Fill out the blue Organism Information (Organism Name) section, with information about your microbe from BLAST and click submit search. We usually search for only the genus to get a sense for how well that genus is represented in the database and which species are present. Figure \ref{fig:GOLD_results} shows an example screen shot of the results for "Brachybacterium." Clicking on a project ID will take you to a more detailed description of the project including its project status (complete, permanent draft, incomplete, targeted). While some "incomplete" and "targeted" projects will be completed, many will not, so we tend to ignore these categories.

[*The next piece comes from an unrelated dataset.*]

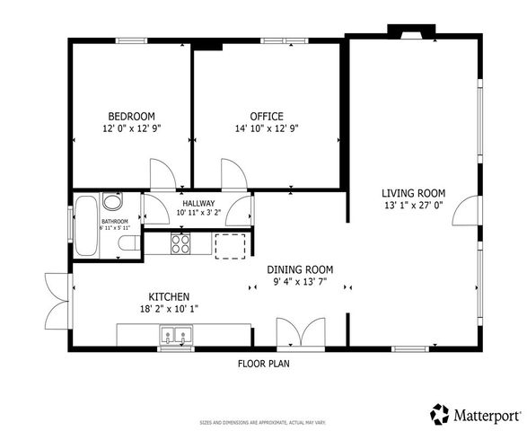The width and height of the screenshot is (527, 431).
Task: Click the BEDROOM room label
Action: click(131, 116)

If you have relatively ambiguous identification results (e.g. you think you have some sort of Brachybacterium but aren't sure which species,) it could be worthwhile to perform an alignment of your 16S sequence with those from genomes already in Genbank or to built a phylogenetic tree as in Section 11.
##Align 16S Sequences using Align Sequences Nucleotide BLAST
First locate the 16S sequences of the genome you'd like to compare to, by searching the NCBI Nucleotide database for "Species 16s gene".
http://www.ncbi.nlm.nih.gov/nuccore/
Click on the sequence of interest, then click on the "FASTA" link to get the sequence in FASTA format. Now navigate to the Align Sequences Nucleotide BLAST" page:
http://blast.ncbi.nlm.nih.gov/Blast.cgi?PAGE_TYPE=BlastSearch&BLAST_SPEC=blast2seq&LINK_LOC=align2seq
Paste in the two 16S rDNA sequences and click on the "BLAST" button. Unless both your sequence and the sequence to which you are comparing were amplified with the same primers, the query coverage will not be 100%. A low identity can be the result of poor sequence quality or taxonomic distance.
A choice of whether to sequence an organism based on these results depends on the project goal. For example, an identity of 100% suggests that at least at the 16S level, the candidate organism is very similar to what is already in the database. However, many organisms vary greatly in gene content between strains and an additional genome may still be informative. The use of 16S rRNA gene sequence percent identity as a proxy for species delimitation in bacteria is a subject of some debate in the field. \cite{Chan_2012}\cite{Drancourt_2005}\cite{Hanage_2006}\cite{Stackebrandt_2002}.